Is the torsion-free subset not always a subgroup?

Question

It is known that the torsion subset of a group is not, in general, a subgroup. For example, consider the infinite dihedral group $\mathcal{D}_\infty = \left < x, y \mid x² = y² = 1 \right >$.

Is the subset of non-torsion elements "always" a subgroup, or can we have scenarios where two elements $x,y$ have infinite order whereas their product $xy$ has only finite order?

Intuitively, I would say no, since I cannot think of any counterexamples.

Answer 1

In general, the sets of finite and infinite elements are each closed under conjugacy but will not be subgroups. So take these sets for $H$.

The set of infinite elements will never form a subgroup. However, if you attach the identity it sometimes will and sometimes will not. For example,

• Take $C_2\ast C_3\cong \langle a, b; a^2, b^3\rangle$. Then the set of elements of infinite order is closed under conjugacy, but it is not a subgroup as $ab$ and $ba$ both have infinite order (erm...I cannot think of a simple reason why - it follows from the theory of free products) while $ba\cdot ab=ba^2b=b^2$ has finite order.

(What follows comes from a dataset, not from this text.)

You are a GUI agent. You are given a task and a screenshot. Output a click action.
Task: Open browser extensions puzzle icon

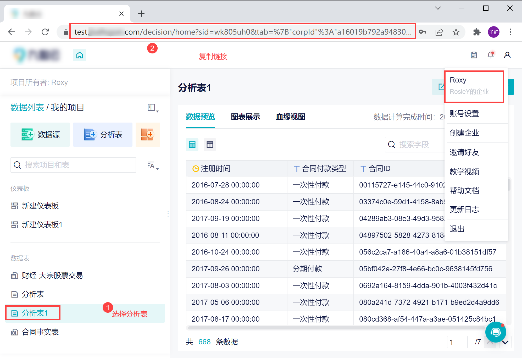tap(477, 32)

• Take $D_{\infty}\cong \langle a, b; a^2, b^2\rangle$. Then every element of infinte order is in the infinite cyclic subgroup $\langle ab\rangle$, and so the set of elements of infinite order along with the identity forms a normal subgroup of $G$.

For the case of torsion elements, again both cases are possible:

• Take $D_{\infty}\cong \langle a, b; a^2, b^2\rangle$. Then the set of elements of finite order is closed under conjugacy, but it is not a subgroup as $ab$ has infinite order.

• Take a group $G$ which is the cross product of a finite group with a torsion-free group (every element has infinite order), for example $\mathbb{Z}\times A_5$. Then the set of elements of finite order forms a normal subgroup of $G$.

As a nod to your comment on the main question, note that all the examples I have given are "matrix groups", that is, you can view then as matrices (over $\mathbb{Z}$).